MATERIAL FOR THE TASK section start

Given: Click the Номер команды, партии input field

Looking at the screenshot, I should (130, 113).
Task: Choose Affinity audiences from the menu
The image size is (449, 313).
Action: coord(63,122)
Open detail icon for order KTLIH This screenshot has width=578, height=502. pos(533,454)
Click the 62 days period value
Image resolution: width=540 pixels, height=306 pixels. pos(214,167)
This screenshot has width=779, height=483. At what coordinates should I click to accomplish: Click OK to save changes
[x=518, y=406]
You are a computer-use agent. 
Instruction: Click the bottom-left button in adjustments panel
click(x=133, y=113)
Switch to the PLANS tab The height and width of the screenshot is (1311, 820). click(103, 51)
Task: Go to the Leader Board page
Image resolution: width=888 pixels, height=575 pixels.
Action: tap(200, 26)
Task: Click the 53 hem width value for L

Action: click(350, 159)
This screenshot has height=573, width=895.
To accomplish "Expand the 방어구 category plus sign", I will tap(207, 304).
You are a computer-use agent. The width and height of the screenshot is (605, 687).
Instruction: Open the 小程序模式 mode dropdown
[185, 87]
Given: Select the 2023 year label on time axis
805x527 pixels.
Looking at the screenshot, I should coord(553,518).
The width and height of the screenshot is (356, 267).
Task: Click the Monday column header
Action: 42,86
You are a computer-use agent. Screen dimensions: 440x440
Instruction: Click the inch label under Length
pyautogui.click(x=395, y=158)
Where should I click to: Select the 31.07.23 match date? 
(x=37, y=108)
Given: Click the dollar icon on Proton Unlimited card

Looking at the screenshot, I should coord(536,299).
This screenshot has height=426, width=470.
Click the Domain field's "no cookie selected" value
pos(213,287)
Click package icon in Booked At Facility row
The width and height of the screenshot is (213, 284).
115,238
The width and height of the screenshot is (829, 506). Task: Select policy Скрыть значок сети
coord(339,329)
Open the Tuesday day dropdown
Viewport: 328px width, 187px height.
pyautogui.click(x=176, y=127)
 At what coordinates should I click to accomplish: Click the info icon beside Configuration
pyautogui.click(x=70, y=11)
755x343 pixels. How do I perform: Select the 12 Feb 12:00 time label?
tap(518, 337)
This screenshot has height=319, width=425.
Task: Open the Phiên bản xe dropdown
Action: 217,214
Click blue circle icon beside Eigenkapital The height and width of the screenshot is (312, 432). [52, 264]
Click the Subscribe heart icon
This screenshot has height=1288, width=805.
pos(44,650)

MATERIAL FOR THE TASK section end

▸ **WHAT IS EXPECTED**:
From the data above, extract every line in its exact form.

▸ **RESPONSE FOR THIS EXERCISE**:
Given: Click the Номер команды, партии input field

Looking at the screenshot, I should (130, 113).
Task: Choose Affinity audiences from the menu
The image size is (449, 313).
Action: coord(63,122)
Open detail icon for order KTLIH This screenshot has width=578, height=502. pos(533,454)
Click the 62 days period value
Image resolution: width=540 pixels, height=306 pixels. pos(214,167)
This screenshot has width=779, height=483. At what coordinates should I click to accomplish: Click OK to save changes
[x=518, y=406]
You are a computer-use agent. 
Instruction: Click the bottom-left button in adjustments panel
click(x=133, y=113)
Switch to the PLANS tab The height and width of the screenshot is (1311, 820). click(103, 51)
Task: Go to the Leader Board page
Image resolution: width=888 pixels, height=575 pixels.
Action: tap(200, 26)
Task: Click the 53 hem width value for L

Action: click(350, 159)
This screenshot has height=573, width=895.
To accomplish "Expand the 방어구 category plus sign", I will tap(207, 304).
You are a computer-use agent. The width and height of the screenshot is (605, 687).
Instruction: Open the 小程序模式 mode dropdown
[185, 87]
Given: Select the 2023 year label on time axis
805x527 pixels.
Looking at the screenshot, I should coord(553,518).
The width and height of the screenshot is (356, 267).
Task: Click the Monday column header
Action: 42,86
You are a computer-use agent. Screen dimensions: 440x440
Instruction: Click the inch label under Length
pyautogui.click(x=395, y=158)
Where should I click to: Select the 31.07.23 match date? 
(x=37, y=108)
Given: Click the dollar icon on Proton Unlimited card

Looking at the screenshot, I should coord(536,299).
This screenshot has height=426, width=470.
Click the Domain field's "no cookie selected" value
pos(213,287)
Click package icon in Booked At Facility row
The width and height of the screenshot is (213, 284).
115,238
The width and height of the screenshot is (829, 506). Task: Select policy Скрыть значок сети
coord(339,329)
Open the Tuesday day dropdown
Viewport: 328px width, 187px height.
pyautogui.click(x=176, y=127)
 At what coordinates should I click to accomplish: Click the info icon beside Configuration
pyautogui.click(x=70, y=11)
755x343 pixels. How do I perform: Select the 12 Feb 12:00 time label?
tap(518, 337)
This screenshot has height=319, width=425.
Task: Open the Phiên bản xe dropdown
Action: 217,214
Click blue circle icon beside Eigenkapital The height and width of the screenshot is (312, 432). [52, 264]
Click the Subscribe heart icon
This screenshot has height=1288, width=805.
pos(44,650)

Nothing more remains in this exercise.